**Given text**
BEGIN
OpenTelemetry Integration

Configure OTLP export for distributed tracing:
modules:
  - class: modules::observability::OtelModule
    config:
      enabled: true
      service_name: ${OTEL_SERVICE_NAME:iii}
      service_version: ${SERVICE_VERSION:1.0.0}
      service_namespace: ${SERVICE_NAMESPACE:production}
      exporter: otlp
      endpoint: ${OTEL_EXPORTER_OTLP_ENDPOINT:http://localhost:4317}
      sampling_ratio: 1.0
      metrics_enabled: true
      metrics_exporter: otlp
      logs_enabled: true
      logs_exporter: otlp

Scaling Strategies

Horizontal Scaling

Multiple Engine Instances: For HTTP traffic, run multiple engine instances behind a load balancer:
services:
  iii:
    image: iiidev/iii:latest
    deploy:
      replicas: 3
    volumes:
      - ./config.prod.yaml:/app/config.yaml:ro
WebSocket worker connections require sticky sessions. Ensure your load balancer supports session affinity for the WebSocket port (49134).
Worker Scaling: Workers scale independently:
# Run 10 worker processes
for i in {1..10}; do
  node worker.js &
done
Or with Docker:
services:
  worker:
    build: ./worker
    deploy:
      replicas: 10
    environment:
      - III_ENGINE_URL=ws://iii:49134

Resource Limits

Set memory and CPU limits:
services:
  iii:
    image: iiidev/iii:latest
    deploy:
      resources:
        limits:
          cpus: '2'
          memory: 2G
        reservations:
          cpus: '0.5'
          memory: 512M

Logging

Structured Logging

Set RUST_LOG for detailed logging:
# All modules at info level
RUST_LOG=info

# Debug level for iii, info for others
RUST_LOG=warn,iii=debug

# Module-specific filtering
RUST_LOG=info,iii::modules::api=debug,iii::engine=trace

Log Aggregation

Use Docker’s logging driver:
services:
  iii:
    logging:
      driver: "json-file"
      options:
        max-size: "10m"
        max-file: "3"
Or send to external aggregator:
services:
  iii:
    logging:
      driver: "syslog"
      options:
        syslog-address: "tcp://logstash:5000"
END
**Records**
BEGIN
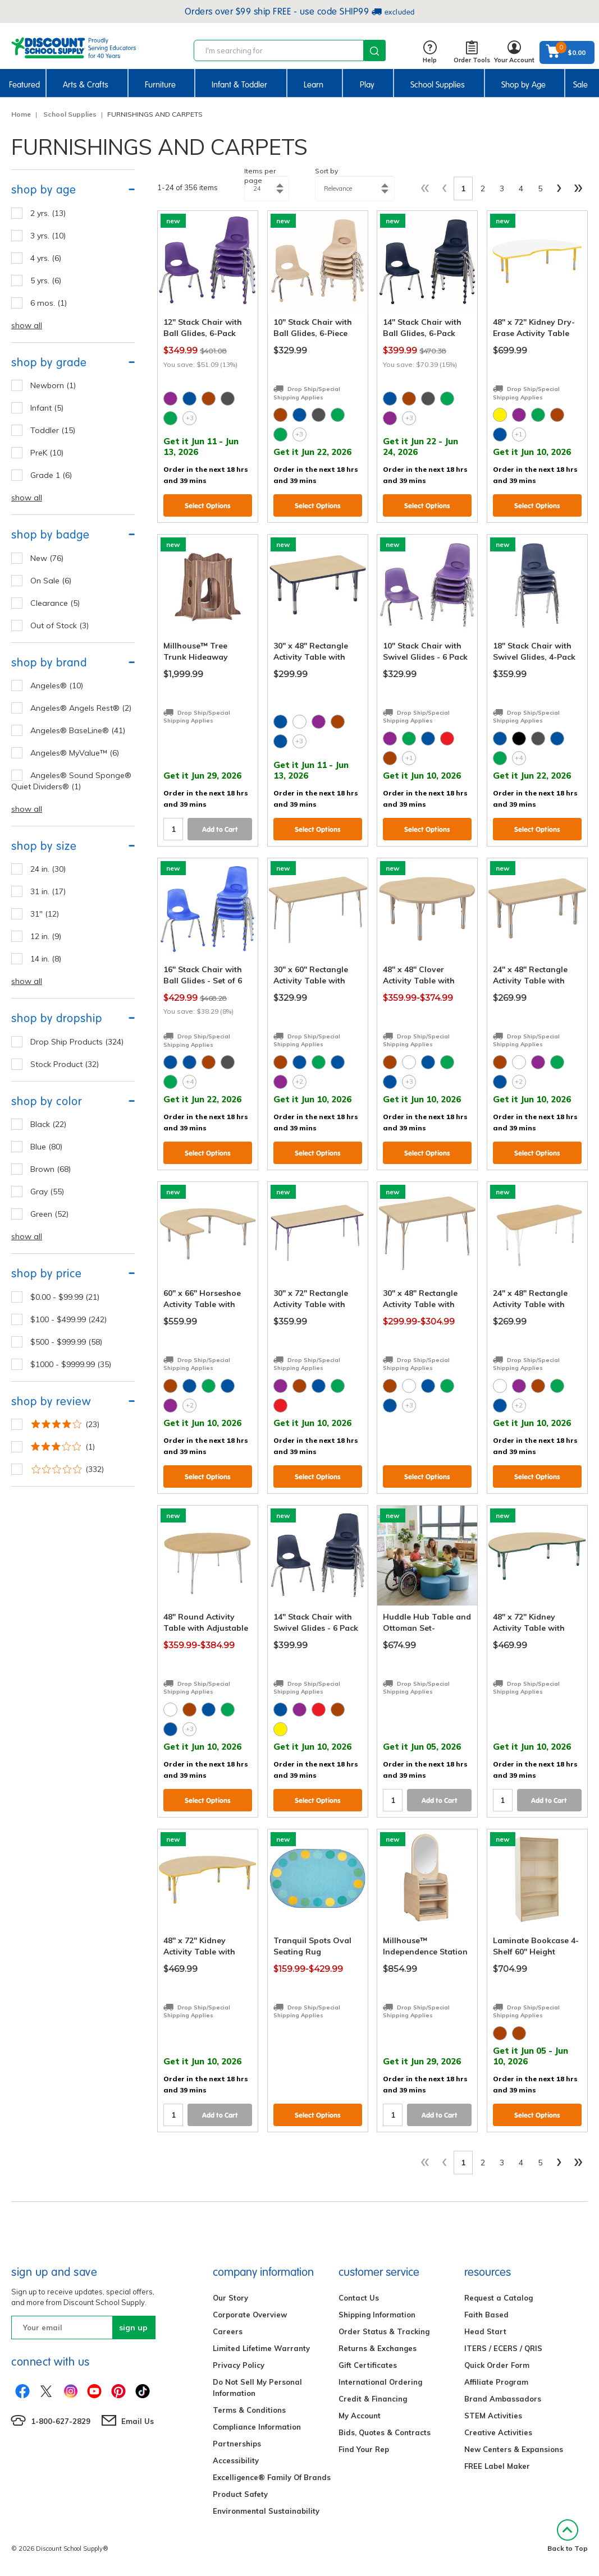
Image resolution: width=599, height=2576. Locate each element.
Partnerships (237, 2443)
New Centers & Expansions (513, 2449)
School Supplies (437, 85)
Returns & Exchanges (378, 2348)
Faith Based (486, 2314)
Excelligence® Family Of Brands (272, 2477)
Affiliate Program (496, 2381)
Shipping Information (377, 2314)
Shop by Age (523, 85)
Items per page (260, 176)
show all (26, 325)
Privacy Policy (238, 2365)
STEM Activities (493, 2415)
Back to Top (567, 2535)
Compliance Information (257, 2426)
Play (367, 85)
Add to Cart (220, 829)
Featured (24, 85)
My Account (360, 2415)
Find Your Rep (364, 2449)
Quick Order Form (496, 2365)
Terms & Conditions (249, 2409)
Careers (228, 2331)
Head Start (485, 2331)
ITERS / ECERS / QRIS (503, 2348)
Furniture (160, 85)
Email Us (137, 2421)
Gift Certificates (368, 2365)
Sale (580, 85)
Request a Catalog (498, 2297)
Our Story (230, 2297)
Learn (313, 85)
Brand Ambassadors (502, 2398)
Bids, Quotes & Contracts (385, 2432)
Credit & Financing (373, 2398)
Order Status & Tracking (384, 2331)
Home (21, 114)
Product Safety (240, 2494)
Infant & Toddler (239, 85)
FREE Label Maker (497, 2466)
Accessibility (236, 2460)
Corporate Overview (250, 2314)
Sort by (326, 171)
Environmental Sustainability (266, 2510)
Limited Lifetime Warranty (261, 2348)
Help (430, 52)
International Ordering (380, 2381)
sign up (133, 2327)
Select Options (208, 506)
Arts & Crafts (85, 85)
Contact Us (359, 2297)
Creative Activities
END
**The problem**
Reproduce, word for word, the passage of the deployment guide that begins with "Horizontal Scaling" and ends with "WebSocket port (49134).". The records have nothing to do with the deployment guide.

**Solution to the problem**
Horizontal Scaling

Multiple Engine Instances: For HTTP traffic, run multiple engine instances behind a load balancer:
services:
  iii:
    image: iiidev/iii:latest
    deploy:
      replicas: 3
    volumes:
      - ./config.prod.yaml:/app/config.yaml:ro
WebSocket worker connections require sticky sessions. Ensure your load balancer supports session affinity for the WebSocket port (49134).